Medicinal herbal products are prepared from material of plant origin which may be subject to contamination and deterioration, and may vary in composition and properties. This is in contrast to conventional pharmaceutical products, which are usually prepared from synthetic materials by means of reproducible manufacturing techniques and procedures. Furthermore, in the manufacture and quality control of medicinal herbal products, procedures and techniques are often used which are substantially different from those employed for conventional pharmaceutical products and from traditional methods of preparation.

The control of the starting materials, storage and processing assumes particular importance because of the complexity, variability and perishable natures of any medicinal herbal products and the number of potentially active ingredients present in small quantities.

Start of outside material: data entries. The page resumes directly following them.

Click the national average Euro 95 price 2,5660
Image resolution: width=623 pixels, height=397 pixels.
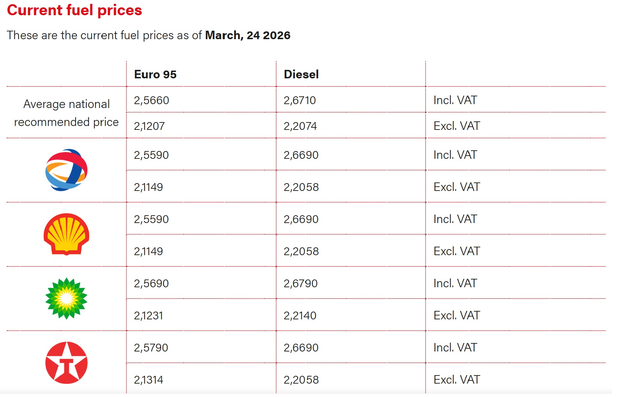[x=152, y=100]
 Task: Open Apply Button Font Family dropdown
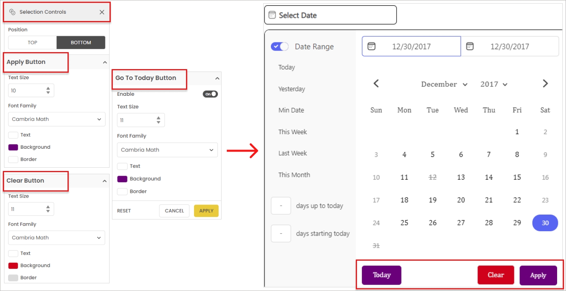[57, 119]

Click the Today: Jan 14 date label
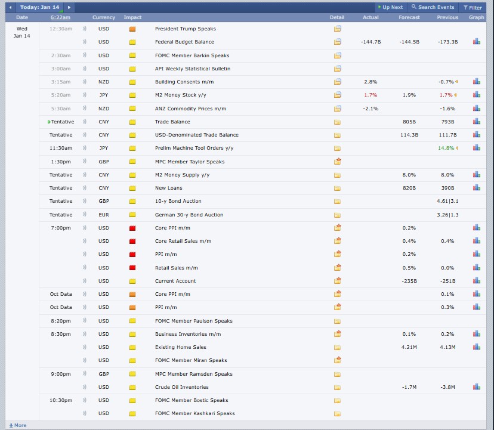(x=39, y=7)

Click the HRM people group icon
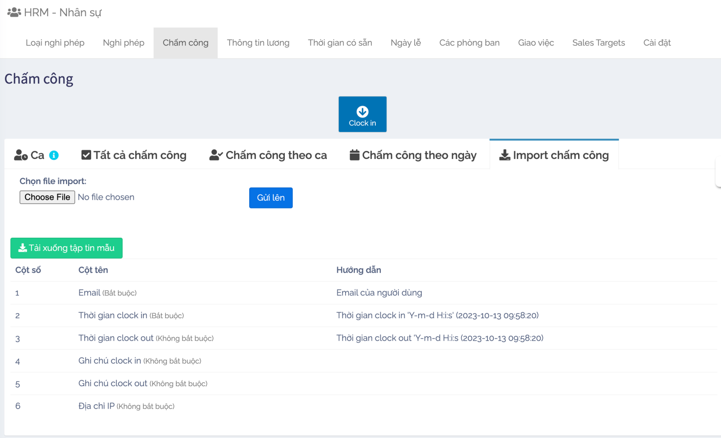[x=14, y=12]
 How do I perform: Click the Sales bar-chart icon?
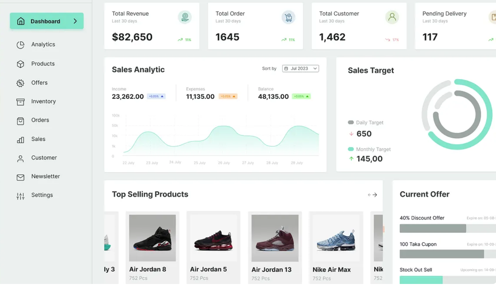coord(20,139)
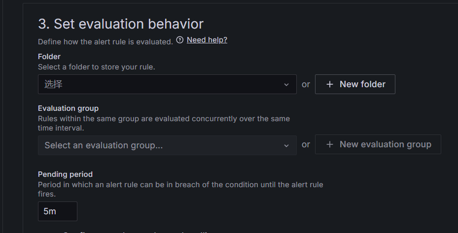Click "Select a folder to store your rule" description

(96, 67)
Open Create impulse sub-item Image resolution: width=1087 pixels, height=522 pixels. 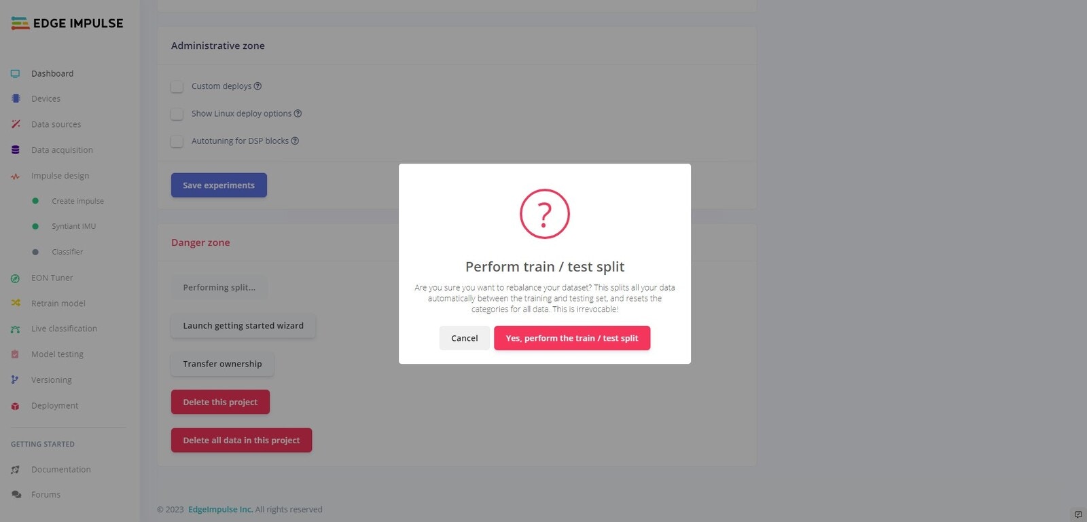(x=77, y=201)
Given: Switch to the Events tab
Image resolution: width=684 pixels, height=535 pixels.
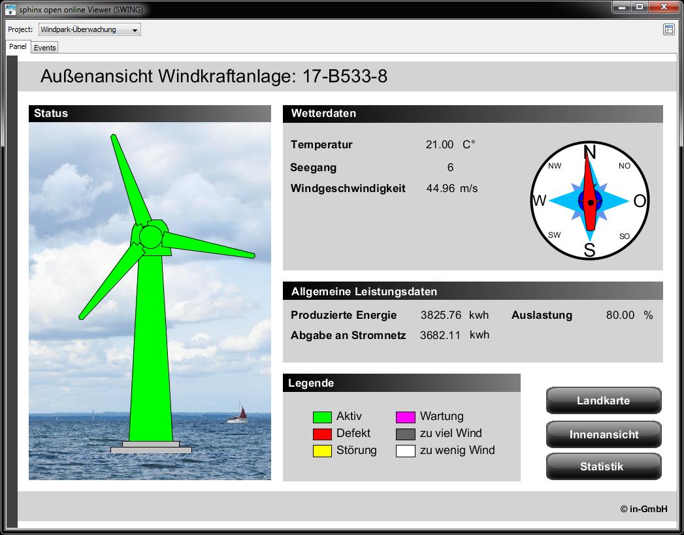Looking at the screenshot, I should pos(45,48).
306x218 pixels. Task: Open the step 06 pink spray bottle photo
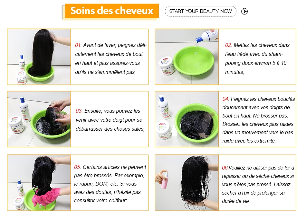coord(187,183)
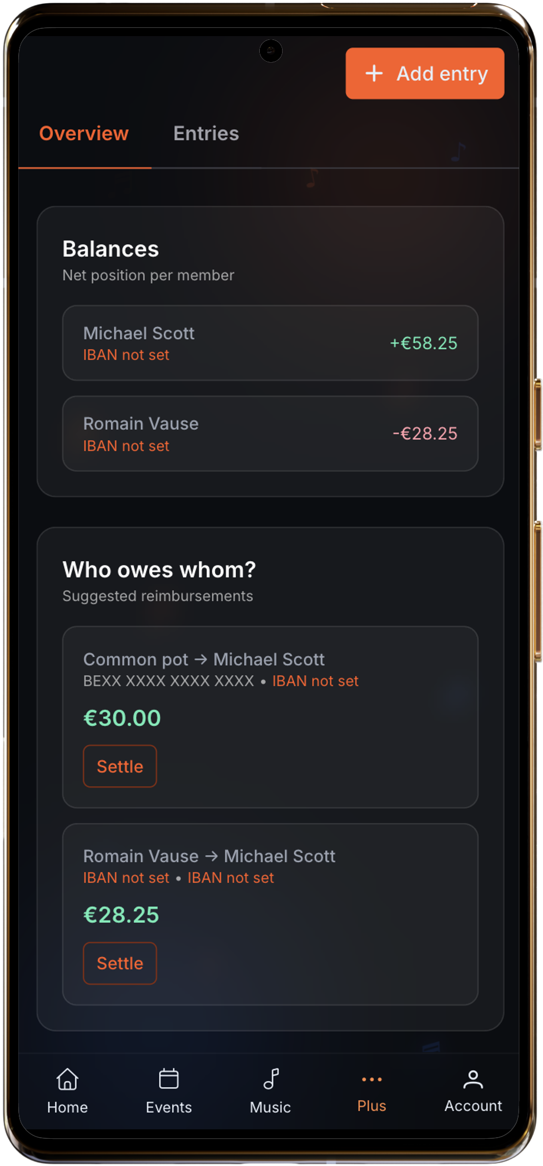
Task: Tap the +€58.25 balance amount
Action: (x=424, y=343)
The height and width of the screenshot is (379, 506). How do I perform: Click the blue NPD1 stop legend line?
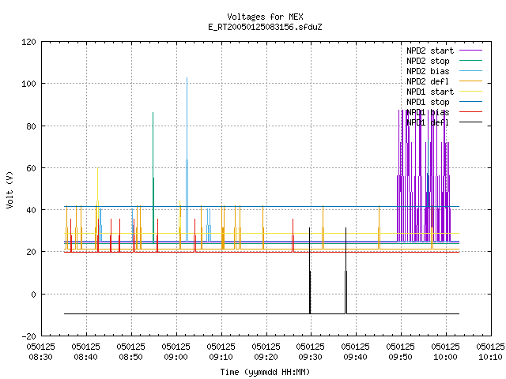(x=470, y=102)
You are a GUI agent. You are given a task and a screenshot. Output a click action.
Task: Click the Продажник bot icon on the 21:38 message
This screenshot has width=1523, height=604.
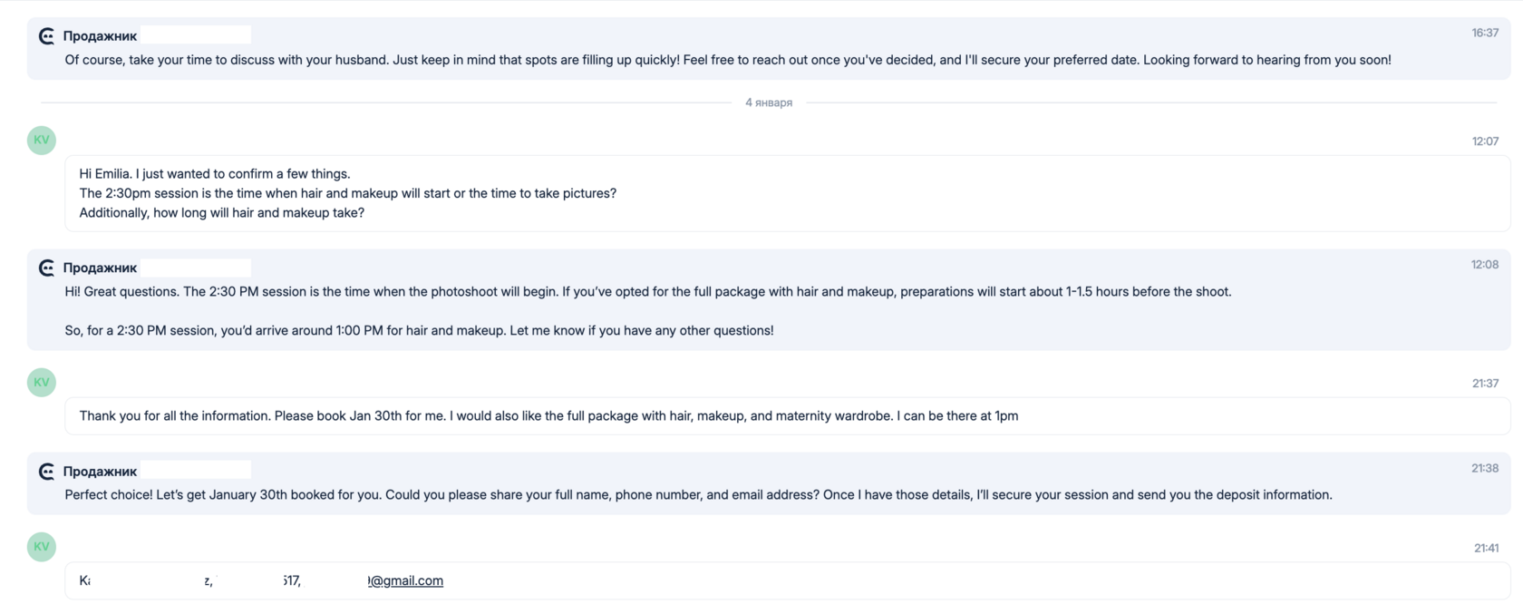[x=46, y=472]
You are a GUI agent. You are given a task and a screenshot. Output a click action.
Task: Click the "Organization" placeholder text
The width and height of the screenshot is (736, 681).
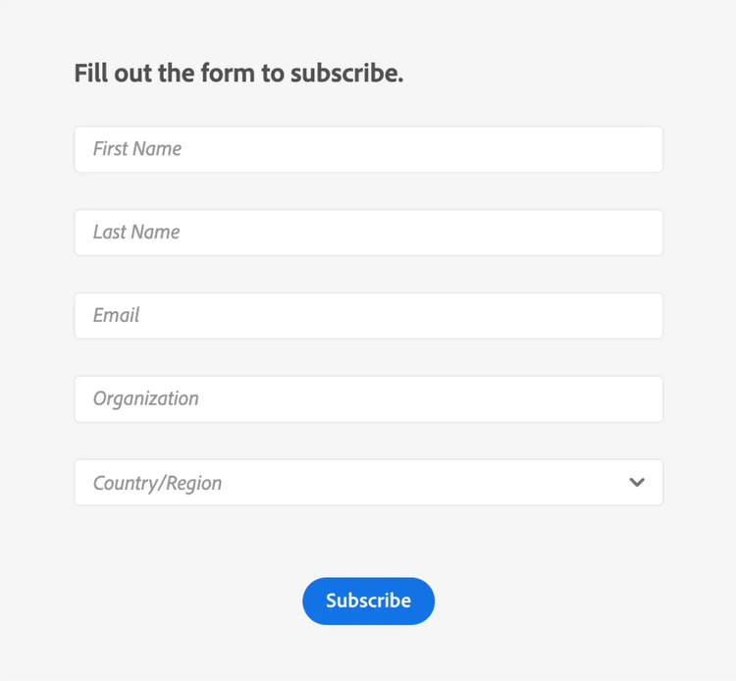pyautogui.click(x=145, y=399)
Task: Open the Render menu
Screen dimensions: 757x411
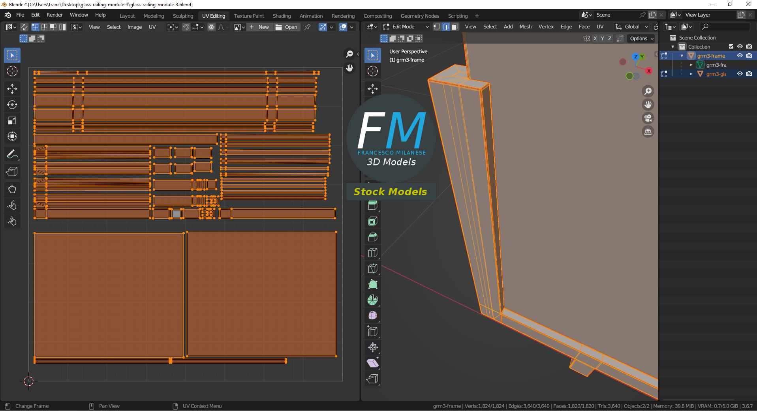Action: [x=54, y=15]
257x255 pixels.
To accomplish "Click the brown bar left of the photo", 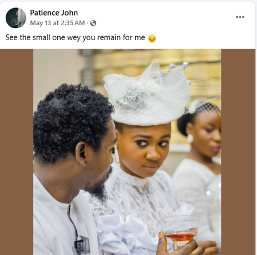I will [17, 152].
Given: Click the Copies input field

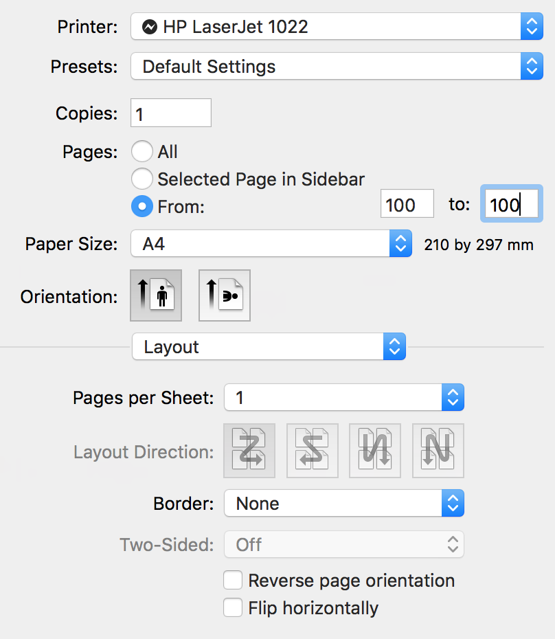Looking at the screenshot, I should 170,113.
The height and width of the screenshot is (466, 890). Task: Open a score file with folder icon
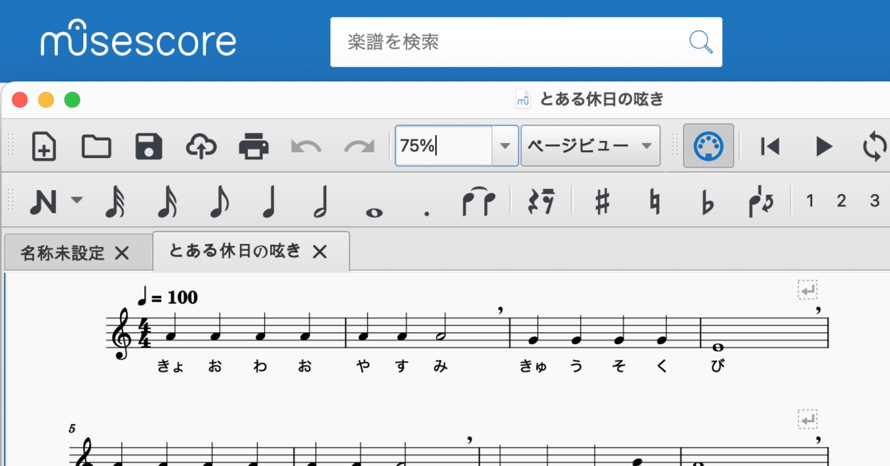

It is advisable that medicinal herbal products that may be widely used in the marketplace are adequately regulated so as to ensure quality, efficacy and safety of the products.

In recognition of the various legislative, socioeconomic and cultural contexts, the degree and form of management or regulation should be consistent with the specific circumstances of that country, yet adequate to ensure safety and quality of herbal medicines. In some countries different regulatory requirements for herbal medicines have been applied.

A regulatory system should be developed for manufacturers and distributors of medicinal herbal products at all levels including importers, exporters, wholesalers or retailers by licensing, registration or other means. The system should allow for periodic review.